Figure 3 illustrates an undistortion example. The original frame and the undistorted frames by our system and MATLAB are shown in Figure 3(a) to (c), respectively. The edge of the chessboard undistorted by MATLAB was smoother than that of our system. The reason is that the float multiplier of our designed system has two decimal places of accuracy for better real-time performance and lower computation cost. Fortunately, the lower accuracy will not affect the final performance according to our experimental results.

Figure 3.

Calibration result: (a) original image, (b) corrected image by FPGA, and (c) corrected image by MATLAB toolbox. FPGA: field-programmable gate array.

Color space conversion

After undistortion, the undistorted image was ready for further processing algorithms, that is, the color convertor, the edge detector, and corner detector. It is worth noting that the algorithms can be optionally selected to process by a switching architecture designed in FPGA. Hue, saturation, and value (HSV) color space¹⁹ has been proved to be more robust than red, green, blue (RGB) in color tracking applications. Here, the RGB-to-HSV convertor in the FPGA will be introduced in detail. HSV is actually a nonlinear transform of RGB color space. The conversion from RGB to HSV is given as

H = {\begin{array}{l} 0, & R = G = B \\ \frac{(G - B {) 60}^{\circ}}{\max (R, G, B) - \min (R, G, B)} + 360 °, & R > B > G \\ \frac{(B - R {) 60}^{\circ}}{\max (R, G, B) - \min (R, G, B)} + 120 °, & \max (G, B, R) = G \\ \frac{(R - G {) 60}^{\circ}}{\max (R, G, B) - \min (R, G, B)} + 240 °, & \max (G, B, R) = B \end{array}

S = {\begin{array}{l} 0, \max (R, G, B) = 0 \\ \frac{\max (R, G, B) - \min (R, G, B)}{\max (R, G, B)}, others \end{array}

V = \max (R, G, B)

■ Tasks to carry out:
a - In the excerpt, how many decimal places of accuracy does the float multiplier of the designed system have?
b - Switch "screenshot" to "image" throughout the listing, keeping everything else unchanged, and leave the picture out of your answer.
The excerpt and the listing are separate, unrelated material.

■ The data:
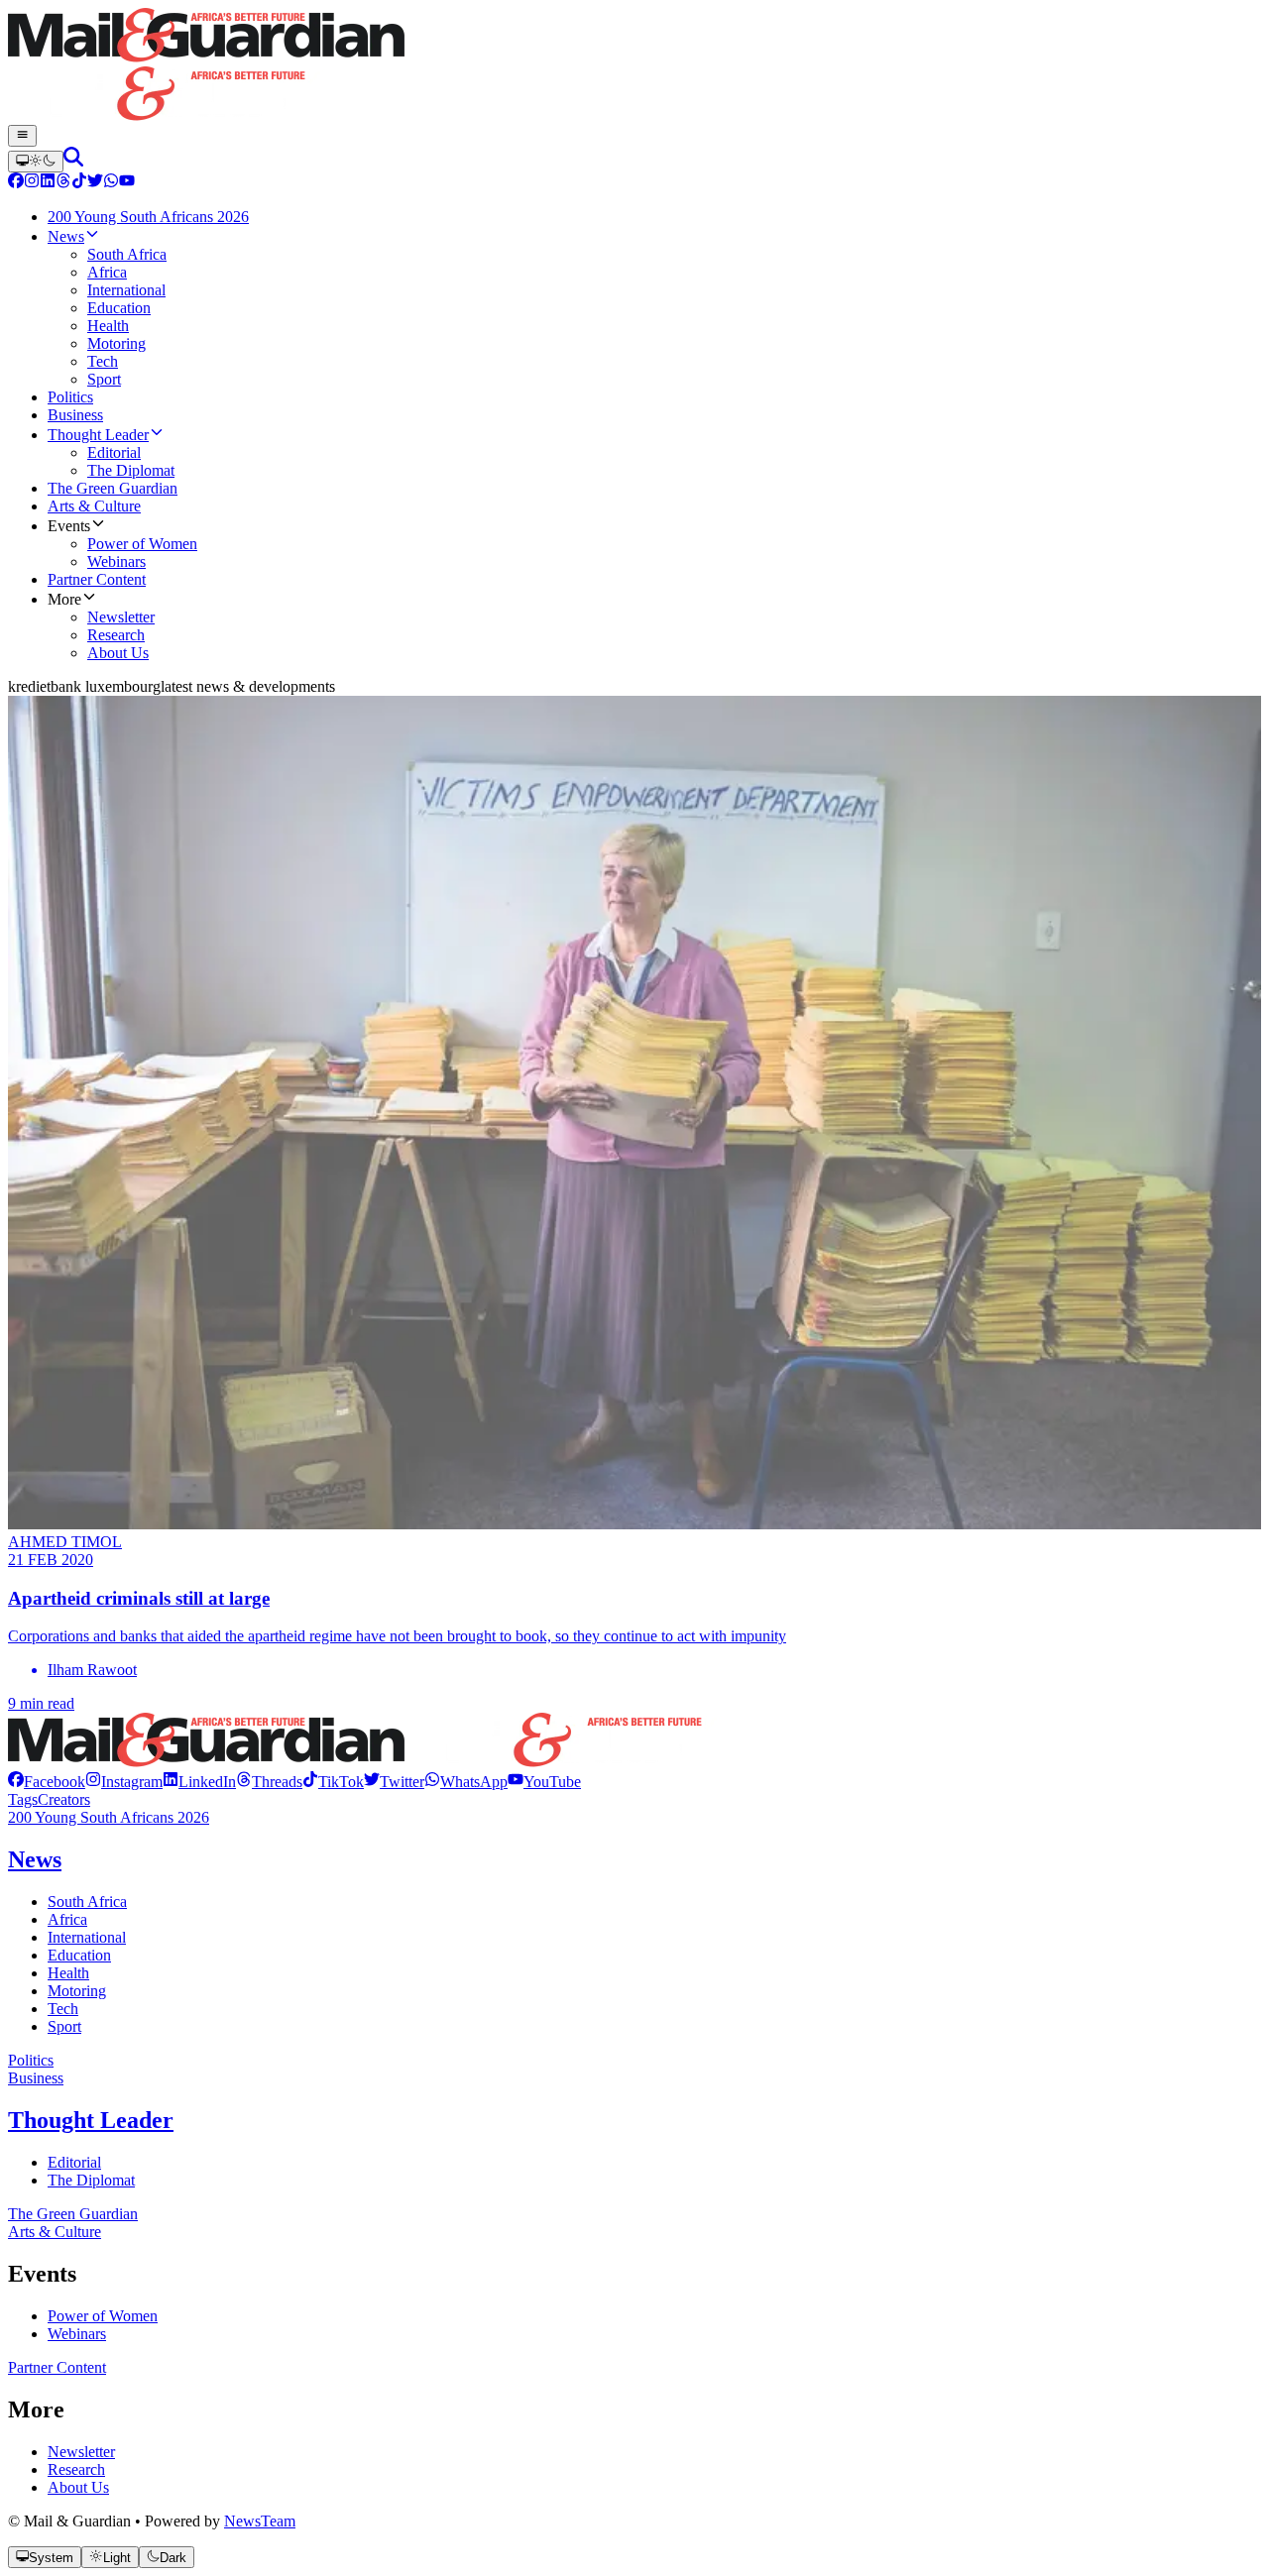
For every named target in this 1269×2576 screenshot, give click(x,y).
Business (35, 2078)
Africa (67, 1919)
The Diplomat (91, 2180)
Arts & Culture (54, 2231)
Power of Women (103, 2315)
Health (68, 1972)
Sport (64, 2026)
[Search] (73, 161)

■ Responses for each task:
a - Two decimal places.

b -
For every named target in this 1269×2576 image, give click(x,y).
Business (35, 2078)
Africa (67, 1919)
The Diplomat (91, 2180)
Arts & Culture (54, 2231)
Power of Women (103, 2315)
Health (68, 1972)
Sport (64, 2026)
[Search] (73, 161)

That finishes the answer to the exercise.